As I mentioned in my last poem of the week (which I admit is happening more like every 1.5 weeks), I recently picked up a copy of “How to seduce a white boy in 10 easy steps” by Laura Yes Yes. Note: when you’re reading a book called “How to seduce a white boy in 10 easy steps” you’re going to get some raised eyebrows on the train and (potentially) a layer of discomfort/awkwardness between you and your peers. There’s almost a need to explain… And fortunately Laura Yes Yes gives you that explaination in the preface of her book: “In this context, the “white boy” represents the normative or ordinary force whose dominant presence renders other groups extraordinary, or outsider”.
These poems are bizarre, sexual, and social. I’m happy to say that Laura Yes Yes’s intentions for this book certainly come through as it is indeed “…a purposeful bending of self-image, the better to refract the light”. However, I find this book is more weird than wonderful. Though I can’t help but feel that it’s going over my head and that, in a few years, I will revisit this book with a newfound love. Still, I invite everyone to grab it from the shelf of their book store and read through a few poems because Laura’s experimentalism will surely strike a chord with some readers.

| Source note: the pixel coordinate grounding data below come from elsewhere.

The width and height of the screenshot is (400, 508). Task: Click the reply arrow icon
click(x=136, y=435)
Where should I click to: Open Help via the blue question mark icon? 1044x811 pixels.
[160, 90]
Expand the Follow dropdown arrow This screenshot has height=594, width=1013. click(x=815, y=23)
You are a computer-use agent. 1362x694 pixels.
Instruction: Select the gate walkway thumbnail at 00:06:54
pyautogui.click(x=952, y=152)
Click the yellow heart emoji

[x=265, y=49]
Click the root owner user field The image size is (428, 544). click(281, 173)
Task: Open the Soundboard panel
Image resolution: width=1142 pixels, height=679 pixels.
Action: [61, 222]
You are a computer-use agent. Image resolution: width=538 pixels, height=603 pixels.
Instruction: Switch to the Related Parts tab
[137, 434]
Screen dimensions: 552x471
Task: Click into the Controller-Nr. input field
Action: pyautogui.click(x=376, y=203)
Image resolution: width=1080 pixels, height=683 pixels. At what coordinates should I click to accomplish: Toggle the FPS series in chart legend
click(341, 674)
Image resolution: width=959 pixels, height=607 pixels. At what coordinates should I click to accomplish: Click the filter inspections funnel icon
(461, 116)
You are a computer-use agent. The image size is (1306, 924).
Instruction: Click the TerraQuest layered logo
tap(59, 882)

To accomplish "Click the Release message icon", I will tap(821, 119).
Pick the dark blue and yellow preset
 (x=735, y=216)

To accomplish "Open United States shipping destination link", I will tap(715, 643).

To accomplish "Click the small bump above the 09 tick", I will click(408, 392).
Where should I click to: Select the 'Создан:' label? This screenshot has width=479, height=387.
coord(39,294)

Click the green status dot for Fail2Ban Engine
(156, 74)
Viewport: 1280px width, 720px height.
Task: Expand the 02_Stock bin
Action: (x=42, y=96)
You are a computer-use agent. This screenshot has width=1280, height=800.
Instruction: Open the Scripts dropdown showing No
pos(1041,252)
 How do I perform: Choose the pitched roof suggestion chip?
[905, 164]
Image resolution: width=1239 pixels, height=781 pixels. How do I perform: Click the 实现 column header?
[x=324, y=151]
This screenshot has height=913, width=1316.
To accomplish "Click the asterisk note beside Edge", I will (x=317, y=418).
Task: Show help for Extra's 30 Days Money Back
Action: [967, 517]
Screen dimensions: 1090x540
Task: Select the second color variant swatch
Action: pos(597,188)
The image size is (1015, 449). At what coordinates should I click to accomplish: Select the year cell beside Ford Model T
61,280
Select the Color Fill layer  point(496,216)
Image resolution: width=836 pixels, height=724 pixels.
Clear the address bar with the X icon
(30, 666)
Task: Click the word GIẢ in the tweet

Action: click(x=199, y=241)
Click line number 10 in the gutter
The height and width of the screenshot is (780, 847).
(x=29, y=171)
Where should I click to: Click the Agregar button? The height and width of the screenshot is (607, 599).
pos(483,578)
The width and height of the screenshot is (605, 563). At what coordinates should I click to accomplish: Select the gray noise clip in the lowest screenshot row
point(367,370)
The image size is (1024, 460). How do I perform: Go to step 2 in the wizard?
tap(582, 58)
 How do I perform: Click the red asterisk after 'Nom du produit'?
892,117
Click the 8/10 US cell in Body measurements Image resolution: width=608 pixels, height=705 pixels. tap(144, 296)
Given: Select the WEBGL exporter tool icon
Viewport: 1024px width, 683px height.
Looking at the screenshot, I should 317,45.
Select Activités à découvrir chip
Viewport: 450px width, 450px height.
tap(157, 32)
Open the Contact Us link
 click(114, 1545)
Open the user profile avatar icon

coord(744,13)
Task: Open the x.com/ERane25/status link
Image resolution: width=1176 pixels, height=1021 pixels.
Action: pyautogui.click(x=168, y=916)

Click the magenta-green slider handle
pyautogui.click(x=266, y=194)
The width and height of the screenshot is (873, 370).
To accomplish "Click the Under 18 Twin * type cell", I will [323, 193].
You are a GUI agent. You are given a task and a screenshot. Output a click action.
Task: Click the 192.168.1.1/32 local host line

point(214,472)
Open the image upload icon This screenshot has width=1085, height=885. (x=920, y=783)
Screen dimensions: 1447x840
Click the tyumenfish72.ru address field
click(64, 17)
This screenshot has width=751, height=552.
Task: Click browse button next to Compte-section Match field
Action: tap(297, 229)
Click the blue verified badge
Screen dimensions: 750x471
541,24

One of the things I appreciate in this collection is Yes Yes’s ability to be both cheeky and hard-hitting: “The whites are growing bigger asses,/so I buy pants off the rack now. Progress is possible” (via “Black Humor”). Additionally, her unique formatting stands out. This can be seen in poems like her Ars poetica “College Transcript” which is from the perspective of the speaker’s brain, cunt, fist, and liver: “Brain | Indulgence can be seen as the path to enlightenment/ Cunt | Always take free condoms from the clinic”. While the poem I selected from the fist half of this collection, “Primer”, is one of the more “ordinary” ones–in terms of it’s form–it’s also one of the most effective ones.
Asking her the favor
Of her number.
He brands her
Special for her color,
Harbor, certain shelter,
Stepping stone in turgid river,
Saint and sometime savior,
Worry doll to nightmare over,
Sudden molotov of anger,
Steel wool and purple clover
Grove down under
Pooling drool from hunger,
Science project for the clever,
His first of her kind ever.
This poem is pretty straight forward. The rhyming couplets are fitting in the sense that it’s a “relationship” poem and, interestingly enough, almost distract from the dark subject matter. The title can be interpreted in two ways: primer, as in the undercoat of paint or primer, as in the strand of nucleic acid that serves as a starting point for DNA synthesis. Either way, this title plays well off the motif/themes of the poem: this idea that women of color are starting points that are swept under the rug. A mere “stepping stone in turgid river”. And if you’ve read my previous poetry posts, you probably know that a large part of my aesthetic is unique/vivid imagery which this poem provides perfectly: “he brands her… sudden molotov of anger… grover down under/pooling from hunger”. Lastly, I love when a poet turns a cliche on its head–playing with the reader’s expectations. This is given in the last line: rather than her being the first of her kind, she is “his first of her kind ever”. Further driving home the point that this woman is perceived more as an object/fetish than an individual.